A peak body representing people with disability has today welcomed the announcement that throughout the new MyWay+ installation phase during October and November no fares will be collected from passengers and said it should be a springboard to making public transport free.

According to Government this is to allow a seamless switchover to the new service expected for a full launch in November, effectively making transport on the bus network free during the transition. For the full Government announcement, see here.

AFI Head of Policy Craig Wallace said “AFI has for some time joined other community groups advocating for a cost-benefit analysis for free public transport in Canberra.

“Cost of living pressures have been growing in Canberra and are being compounded by rising fuel prices. Making public transport free permanently would have a significant impact for people on low incomes and those experiencing disadvantage.

“Instead of being a transition to a new fare collection system this two-month window into free transport should be a preview of the business case for making transport permanently free.  

“Fare free periods like this remind us that transport is a public good and the fares do not cover the costs of running the network while fare collection itself has a cost. 

“On the other hand, there are cost benefits in unlocking social and economic participation by making it easier and freer for people to travel, especially those with transport disadvantage. 

“People with transport disadvantage have the greatest need to travel, including for medical, Centrelink appointments and casual work and face the greatest isolation when they can’t, but they have the least flexibility about where and how they move across the city.
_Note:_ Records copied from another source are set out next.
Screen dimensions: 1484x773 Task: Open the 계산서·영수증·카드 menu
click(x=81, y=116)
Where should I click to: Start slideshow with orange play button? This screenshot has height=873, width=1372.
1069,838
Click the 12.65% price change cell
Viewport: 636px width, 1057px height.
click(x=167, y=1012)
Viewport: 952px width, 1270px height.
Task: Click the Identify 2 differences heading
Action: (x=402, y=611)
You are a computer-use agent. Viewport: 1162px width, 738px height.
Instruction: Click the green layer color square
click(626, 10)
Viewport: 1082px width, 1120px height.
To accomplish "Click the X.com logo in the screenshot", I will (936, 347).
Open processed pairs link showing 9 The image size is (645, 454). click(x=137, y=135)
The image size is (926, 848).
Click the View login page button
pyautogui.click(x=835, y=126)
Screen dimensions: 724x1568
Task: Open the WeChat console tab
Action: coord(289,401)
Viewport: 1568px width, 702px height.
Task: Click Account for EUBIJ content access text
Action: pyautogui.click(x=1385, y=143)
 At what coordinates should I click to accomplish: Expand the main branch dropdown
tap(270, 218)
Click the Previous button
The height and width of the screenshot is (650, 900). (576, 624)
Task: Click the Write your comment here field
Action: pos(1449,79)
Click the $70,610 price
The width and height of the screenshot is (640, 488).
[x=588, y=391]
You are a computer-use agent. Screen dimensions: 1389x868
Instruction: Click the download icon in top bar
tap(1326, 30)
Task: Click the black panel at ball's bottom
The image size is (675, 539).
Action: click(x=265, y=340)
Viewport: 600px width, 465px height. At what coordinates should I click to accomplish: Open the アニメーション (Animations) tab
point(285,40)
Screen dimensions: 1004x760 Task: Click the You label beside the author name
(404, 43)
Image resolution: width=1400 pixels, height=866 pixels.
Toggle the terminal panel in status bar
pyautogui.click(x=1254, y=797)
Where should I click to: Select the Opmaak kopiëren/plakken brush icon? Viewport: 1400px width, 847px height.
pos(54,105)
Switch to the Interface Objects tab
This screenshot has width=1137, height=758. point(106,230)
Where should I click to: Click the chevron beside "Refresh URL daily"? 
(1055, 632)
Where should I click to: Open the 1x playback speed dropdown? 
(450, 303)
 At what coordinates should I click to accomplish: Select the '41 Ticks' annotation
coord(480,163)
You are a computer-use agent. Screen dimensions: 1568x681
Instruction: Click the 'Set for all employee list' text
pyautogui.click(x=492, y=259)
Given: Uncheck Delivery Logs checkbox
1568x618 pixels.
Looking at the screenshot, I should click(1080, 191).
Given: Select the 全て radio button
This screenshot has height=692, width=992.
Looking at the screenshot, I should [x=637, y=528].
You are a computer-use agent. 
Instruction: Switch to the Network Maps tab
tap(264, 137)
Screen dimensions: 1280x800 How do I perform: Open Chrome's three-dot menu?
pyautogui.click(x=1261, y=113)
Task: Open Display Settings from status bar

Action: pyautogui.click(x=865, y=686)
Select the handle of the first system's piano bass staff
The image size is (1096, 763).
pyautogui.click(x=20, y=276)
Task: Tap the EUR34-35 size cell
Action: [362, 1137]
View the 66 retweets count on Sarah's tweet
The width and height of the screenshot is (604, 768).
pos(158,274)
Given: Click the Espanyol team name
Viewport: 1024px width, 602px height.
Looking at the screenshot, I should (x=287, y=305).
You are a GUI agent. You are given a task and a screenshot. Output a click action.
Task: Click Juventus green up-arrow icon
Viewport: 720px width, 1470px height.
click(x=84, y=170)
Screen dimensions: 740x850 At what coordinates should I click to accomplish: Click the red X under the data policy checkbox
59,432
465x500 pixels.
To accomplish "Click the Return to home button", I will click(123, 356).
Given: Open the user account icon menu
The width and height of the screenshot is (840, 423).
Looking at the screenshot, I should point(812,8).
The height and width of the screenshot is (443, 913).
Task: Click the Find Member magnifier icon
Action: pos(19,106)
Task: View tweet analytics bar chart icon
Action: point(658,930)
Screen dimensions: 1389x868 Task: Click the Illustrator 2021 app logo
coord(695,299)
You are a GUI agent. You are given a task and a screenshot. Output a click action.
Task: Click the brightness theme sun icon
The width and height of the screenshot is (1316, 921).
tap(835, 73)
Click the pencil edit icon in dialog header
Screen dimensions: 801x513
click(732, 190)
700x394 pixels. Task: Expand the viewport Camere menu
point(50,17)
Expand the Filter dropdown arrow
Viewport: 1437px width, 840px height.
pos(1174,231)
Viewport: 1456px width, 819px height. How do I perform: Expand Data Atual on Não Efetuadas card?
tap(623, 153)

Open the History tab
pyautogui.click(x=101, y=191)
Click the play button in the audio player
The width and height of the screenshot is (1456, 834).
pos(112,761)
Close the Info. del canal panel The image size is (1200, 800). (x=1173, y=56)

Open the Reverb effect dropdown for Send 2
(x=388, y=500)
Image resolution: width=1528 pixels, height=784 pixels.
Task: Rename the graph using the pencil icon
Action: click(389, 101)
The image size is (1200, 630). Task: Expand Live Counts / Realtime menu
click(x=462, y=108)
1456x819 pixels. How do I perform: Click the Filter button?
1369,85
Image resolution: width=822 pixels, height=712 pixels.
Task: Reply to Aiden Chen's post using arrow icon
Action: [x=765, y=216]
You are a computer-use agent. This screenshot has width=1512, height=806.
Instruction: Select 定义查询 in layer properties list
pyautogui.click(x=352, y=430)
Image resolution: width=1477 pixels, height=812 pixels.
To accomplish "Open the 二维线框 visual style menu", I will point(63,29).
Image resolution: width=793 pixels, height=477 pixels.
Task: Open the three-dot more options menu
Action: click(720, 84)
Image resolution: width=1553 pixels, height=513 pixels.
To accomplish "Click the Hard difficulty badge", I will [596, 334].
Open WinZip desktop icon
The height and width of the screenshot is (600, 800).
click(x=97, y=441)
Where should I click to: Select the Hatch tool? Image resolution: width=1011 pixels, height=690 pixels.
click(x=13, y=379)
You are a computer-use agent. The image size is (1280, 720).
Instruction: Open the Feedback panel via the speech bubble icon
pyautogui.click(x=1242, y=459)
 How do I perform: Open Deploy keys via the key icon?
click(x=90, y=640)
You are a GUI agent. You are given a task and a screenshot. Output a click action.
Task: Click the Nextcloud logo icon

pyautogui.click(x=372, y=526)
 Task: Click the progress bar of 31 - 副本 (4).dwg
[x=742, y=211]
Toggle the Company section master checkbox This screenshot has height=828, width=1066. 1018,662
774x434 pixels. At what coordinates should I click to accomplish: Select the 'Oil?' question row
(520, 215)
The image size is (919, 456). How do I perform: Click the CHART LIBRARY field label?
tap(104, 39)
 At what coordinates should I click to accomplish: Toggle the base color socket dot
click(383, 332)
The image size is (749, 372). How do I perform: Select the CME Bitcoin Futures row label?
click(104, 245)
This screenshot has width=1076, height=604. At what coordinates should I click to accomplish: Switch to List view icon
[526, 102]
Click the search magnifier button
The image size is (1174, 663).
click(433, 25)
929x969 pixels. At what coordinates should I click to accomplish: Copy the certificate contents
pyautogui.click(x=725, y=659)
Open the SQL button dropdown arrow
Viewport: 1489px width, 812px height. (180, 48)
This is particularly the case for people with disability.

“Transport and poverty as causes of isolation were reinforced by our evidence at this week’s Inquiry into Loneliness where we noted that the ACT Wellbeing Framework tells us that 26% of people with disability were ‘often feeling lonely’ while the economic impact of loneliness in Canberra approaches $125 million.  

“We should also turn attention to ensuring all buses are accessible by a set deadline as called for in last weeks shared platform released by ACT disability groups. We’ve been waiting long enough and need the older Renault Buses off the road by next year. 

“Not everyone can use buses or the tram so approaches to transport equity for people with disability also need to ensure that point to point transport including taxi’s, rideshares and community transport are available, accessible and, in the case for community transport, adequately funded. We also need urgent attention to the infrastructure surrounding transport hubs – streets, bike paths and kerbs.

“A great start was made last year by increasing subsidies under the ACT Taxi Subsidy Scheme and we need further work on wheelchair taxis to diversify the fleet and improve response times”, Mr. Wallace concluded.